Experiment Report: using V3 models to infer on V4 data

Hello Fam:

The publication of V4 Tournament Data allows us a lot more eras to validate our model performance, however one of the challenges is the lack of an explicit 1-to-1 mapping between V2/V3 to V4 features - in that strictly speaking it wouldn’t make sense to use the additional V4 validation eras to check out our trained V3 models.

Thanks to @mic, we have an unofficial mapping, so I decided to go ahead to do a small experiment - this was inspired by one of our discussions over in RC

The main questions that I want to explore with this experiment:
Q1. can we get decent results (i.e. not disastrous result) if we don’t use exact same features group during inference time
Q2. provided that Q1 is positive, how do V3 models - trained with V3 training data and validated on 105 V3 validation eras, generalise to the much wider 433 V4 validation eras (including V3 all val. eras + 328 newly available val. eras)
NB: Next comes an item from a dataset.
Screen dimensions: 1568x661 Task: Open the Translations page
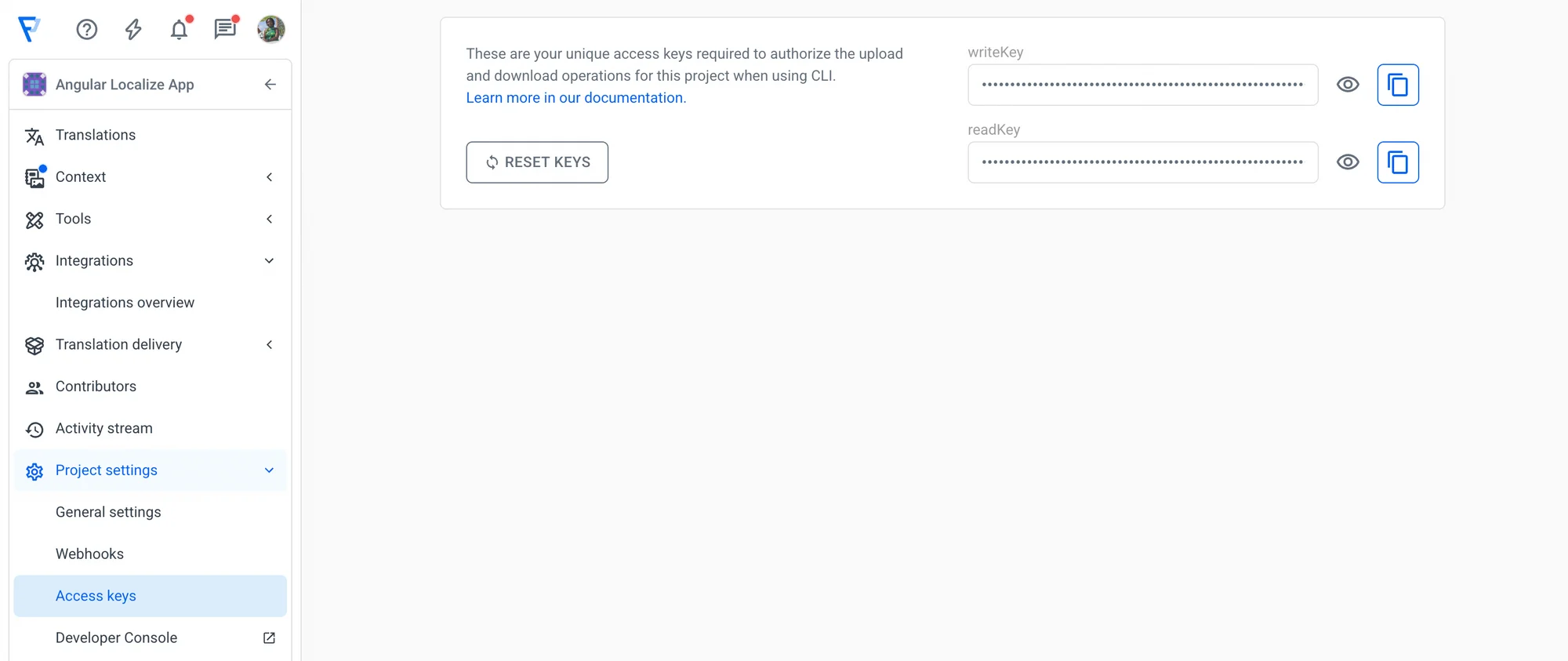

IMO, the answer to Q1 would give us some new insights on how much this dataset would allow us to mess around with substituting columns and approximating stuff - for instance [using synthetic data] (Numerai Self-Supervised Learning & Data Augmentation Projects) that approximate actual features and targets , meanwhile answer to Q2 would shed some new use cases for the much richer and ever expanding Q4 validation data.

The experiment steps are the following:

  1. take V3 data, and the V3 to V4 feature mapping file
  2. rename the v4 data columns to their v3 counterpart according to the feature mapping
  3. for a given V3 trained model, use it to perform inference on the renamed V4 data with V3 feature names
  4. check the correlation score on validation eras in following era groups: corr/sharpe for eras present in V3, corr/sharpe for eras only existing V4, overall corr/sharpe in V4, and if available corr/sharpe of live performance (rounds 286-314)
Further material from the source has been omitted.